New platelet fibrinogen receptor glycoprotein IIb-IIIa antagonists: Orally active series of N-alkylated amidines with a 6,6-bicyclic template

The design, synthesis, and pharmacological evaluation of (S)-(-)-ethyl [6-[4-(morpholino-formimidoyl)benzamido]-3,4-dihydro-2H-1-benzopyran-3- yl]acetate hydrochloride ((S)-4·HCl, MS-180), an orally active glycoprotein IIb-IIIa (GPIIb-IIIa) antagonist, are reported. Pharmacophore mapping of amidino and carboxyl groups of already known GPIIb-IIIa antagonists led to the synthesis of nine amidino acids containing 6,6-bicyclic ring skeletons (10a-i). Among them, the compounds 10a,c,e having an amide bond and 1,2,3,4- tetrahydronaphthalene or 3,4-dihydro-2H-1-benzopyran skeleton showed marked inhibitions with IC50 values of 46-57 nM in human platelet aggregation assay in vitro, but low oral activities.

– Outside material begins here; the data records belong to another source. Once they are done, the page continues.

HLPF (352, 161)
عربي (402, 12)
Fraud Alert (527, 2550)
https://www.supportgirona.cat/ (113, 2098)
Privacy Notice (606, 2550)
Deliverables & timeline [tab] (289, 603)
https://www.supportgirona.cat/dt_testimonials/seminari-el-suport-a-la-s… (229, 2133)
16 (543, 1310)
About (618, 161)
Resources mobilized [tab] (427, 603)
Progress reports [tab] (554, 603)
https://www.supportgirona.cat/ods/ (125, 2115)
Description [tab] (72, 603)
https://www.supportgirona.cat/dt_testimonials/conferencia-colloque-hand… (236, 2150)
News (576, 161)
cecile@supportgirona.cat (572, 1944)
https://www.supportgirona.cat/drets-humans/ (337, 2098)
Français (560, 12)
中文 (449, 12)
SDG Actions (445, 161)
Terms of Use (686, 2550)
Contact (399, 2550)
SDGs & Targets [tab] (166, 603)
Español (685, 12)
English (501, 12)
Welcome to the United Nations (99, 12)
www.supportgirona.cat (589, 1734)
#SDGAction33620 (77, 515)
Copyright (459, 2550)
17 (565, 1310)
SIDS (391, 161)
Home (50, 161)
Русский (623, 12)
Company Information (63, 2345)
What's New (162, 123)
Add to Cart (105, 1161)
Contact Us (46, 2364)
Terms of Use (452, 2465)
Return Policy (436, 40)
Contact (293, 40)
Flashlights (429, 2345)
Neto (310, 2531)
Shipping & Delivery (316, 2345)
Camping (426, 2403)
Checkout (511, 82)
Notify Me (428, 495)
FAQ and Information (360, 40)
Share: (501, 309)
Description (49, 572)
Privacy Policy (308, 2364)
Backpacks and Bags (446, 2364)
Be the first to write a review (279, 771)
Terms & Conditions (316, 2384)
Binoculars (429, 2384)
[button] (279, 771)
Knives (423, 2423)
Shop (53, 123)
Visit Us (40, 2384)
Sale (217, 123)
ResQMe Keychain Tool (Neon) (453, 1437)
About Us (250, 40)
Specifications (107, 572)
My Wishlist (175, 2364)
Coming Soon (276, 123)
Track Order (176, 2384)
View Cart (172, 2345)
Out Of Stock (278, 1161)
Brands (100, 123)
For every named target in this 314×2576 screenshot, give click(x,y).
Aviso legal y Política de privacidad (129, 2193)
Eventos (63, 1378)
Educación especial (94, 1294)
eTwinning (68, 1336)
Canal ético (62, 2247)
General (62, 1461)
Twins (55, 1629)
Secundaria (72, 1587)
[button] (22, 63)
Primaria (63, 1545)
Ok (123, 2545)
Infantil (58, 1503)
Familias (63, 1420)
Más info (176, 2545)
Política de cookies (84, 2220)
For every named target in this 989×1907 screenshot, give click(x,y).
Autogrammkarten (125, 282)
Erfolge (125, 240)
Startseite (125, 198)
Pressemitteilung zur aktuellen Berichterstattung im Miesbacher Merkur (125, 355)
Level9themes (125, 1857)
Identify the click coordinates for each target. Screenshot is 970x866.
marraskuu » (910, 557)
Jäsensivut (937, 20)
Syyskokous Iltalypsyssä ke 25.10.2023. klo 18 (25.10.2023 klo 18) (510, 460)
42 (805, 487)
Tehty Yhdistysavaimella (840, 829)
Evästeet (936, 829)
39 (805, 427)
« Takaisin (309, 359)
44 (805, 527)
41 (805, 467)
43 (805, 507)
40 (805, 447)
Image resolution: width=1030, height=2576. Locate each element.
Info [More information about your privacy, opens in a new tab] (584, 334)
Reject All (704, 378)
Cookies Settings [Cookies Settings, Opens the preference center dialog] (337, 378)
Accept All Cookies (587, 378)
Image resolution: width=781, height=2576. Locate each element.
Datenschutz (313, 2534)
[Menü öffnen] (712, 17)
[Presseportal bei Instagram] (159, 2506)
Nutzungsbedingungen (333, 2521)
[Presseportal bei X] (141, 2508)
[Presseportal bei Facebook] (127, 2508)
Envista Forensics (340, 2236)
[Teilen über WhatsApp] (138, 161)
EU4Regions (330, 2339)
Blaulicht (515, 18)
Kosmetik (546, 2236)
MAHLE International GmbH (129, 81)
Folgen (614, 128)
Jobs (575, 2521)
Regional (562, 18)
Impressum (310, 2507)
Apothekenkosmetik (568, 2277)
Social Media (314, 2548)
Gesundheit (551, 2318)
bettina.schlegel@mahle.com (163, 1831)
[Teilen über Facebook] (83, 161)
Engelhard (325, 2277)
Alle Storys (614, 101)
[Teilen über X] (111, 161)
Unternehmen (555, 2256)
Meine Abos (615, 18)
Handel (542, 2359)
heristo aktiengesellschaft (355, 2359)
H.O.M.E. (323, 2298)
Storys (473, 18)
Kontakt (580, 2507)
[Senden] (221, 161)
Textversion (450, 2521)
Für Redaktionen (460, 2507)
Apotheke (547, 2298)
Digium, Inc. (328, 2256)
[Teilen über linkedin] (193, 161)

N-Alkylation of the amidino group coupled with the ester prodrug approach afforded MS-180 ((S)-4·HCl), which generates in vivo the corresponding carboxylic acid (S)-3 as an active species. In vitro, (S)-3 inhibited ADP-induced aggregation of guinea pig, dog, and human platelets (IC50 = 110, 253, and 35 nM, respectively) and inhibited the binding of fibrinogen to immobilized GPIIb-IIIa of human platelets (IC50 = 0.12 nM). After oral administration of MS-180 ((S)4·HCl) to fasted beagle dog, ex vivo inhibition of platelet aggregation was observed. The maximal inhibitions were observed 2-4 h after dosing with dose dependency (60% inhibition at a dose of 1 mg/kg, 85% at 3 mg/kg, and 100% at 10 mg/kg, respectively) and the extent of the inhibitions paralleled the plasma concentration of the active species (S)-3. On the basis of these studies, we selected MS-180 ((S)-4·HCl) as a candidate for clinical evaluation as a drug for the treatment and prevention of thrombosis in patients.